## [Prompt]
Write out the comment thread again starting with "delightful way to" and going on through "the international community.)", swapping "Thunderbird" for "Champagne".

525: When the hell did Stag's Leap get so good/expensive? I recall it being just out of my price range (that would be ~$20) within the past 5 years - am I wrong, or did they have a great vintage and everyone loves them now? Chateau Ste. Michelle did something similar, albeit far less extreme, in jumping from my favorite $10 wine to being too expensive except for nice meals (~$16).
delightful way to commence the three-day bender I'm going to inflict on myself if McCain is elected.
Yeah, Ari, could I modify the deal, and get $100 worth of Thunderbird in event of a McCain victory?
527: Absent the flowering of democracy in Iraq, a massive economic rebound, or another huge terrorist attack, the offer stands until the Democratic convention. (And by the way, only a terrorist attack might happen, and that prospect only worries me because I have no way of knowing how the voters will react. But I won't be surprised if they decide to curl up for a nap in the war hero's lap, allowing him free reign to obliterate whatever country or countries he chooses, not to mention this nation's armed forces, future economic prospects, and remaining standing in the international community.)
But I don't see why the presumption should be that Obama will outperform Kerry in rural areas.

## [Data]

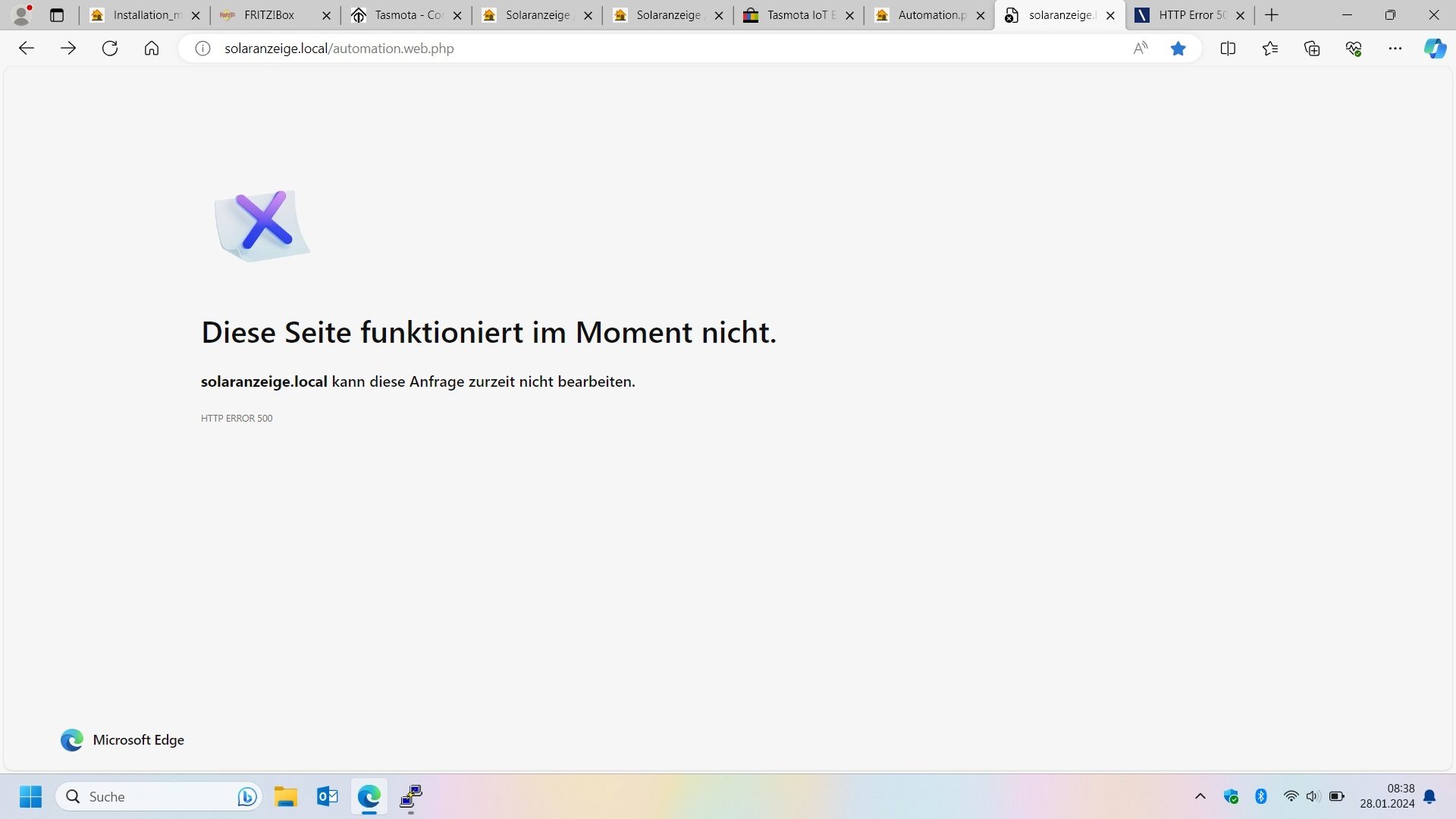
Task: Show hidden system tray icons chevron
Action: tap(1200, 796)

---

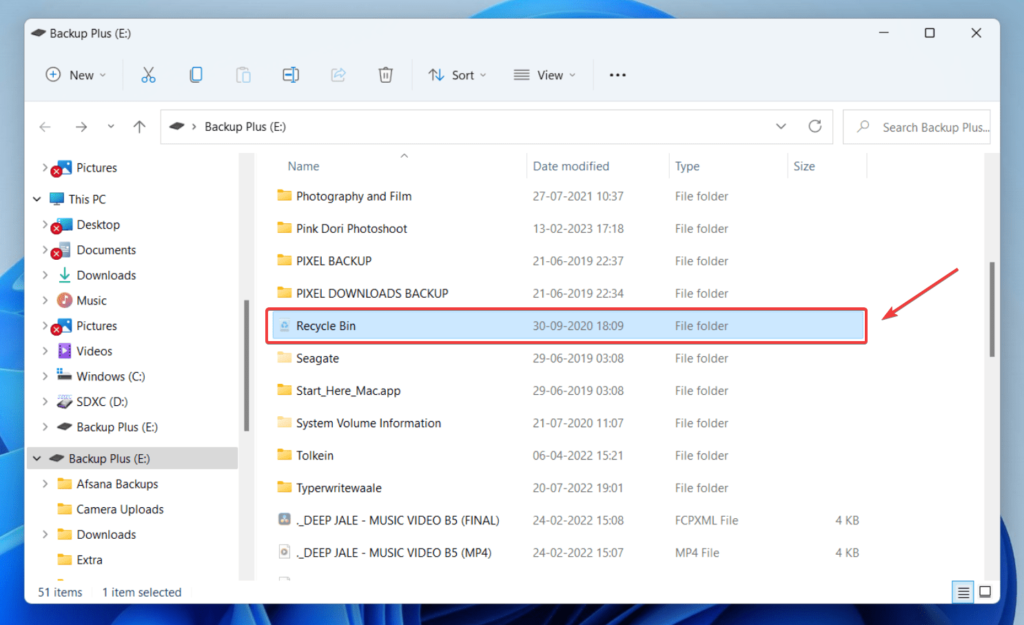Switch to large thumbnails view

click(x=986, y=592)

## [Correct result]
delightful way to commence the three-day bender I'm going to inflict on myself if McCain is elected.
Yeah, Ari, could I modify the deal, and get $100 worth of Champagne in event of a McCain victory?
527: Absent the flowering of democracy in Iraq, a massive economic rebound, or another huge terrorist attack, the offer stands until the Democratic convention. (And by the way, only a terrorist attack might happen, and that prospect only worries me because I have no way of knowing how the voters will react. But I won't be surprised if they decide to curl up for a nap in the war hero's lap, allowing him free reign to obliterate whatever country or countries he chooses, not to mention this nation's armed forces, future economic prospects, and remaining standing in the international community.)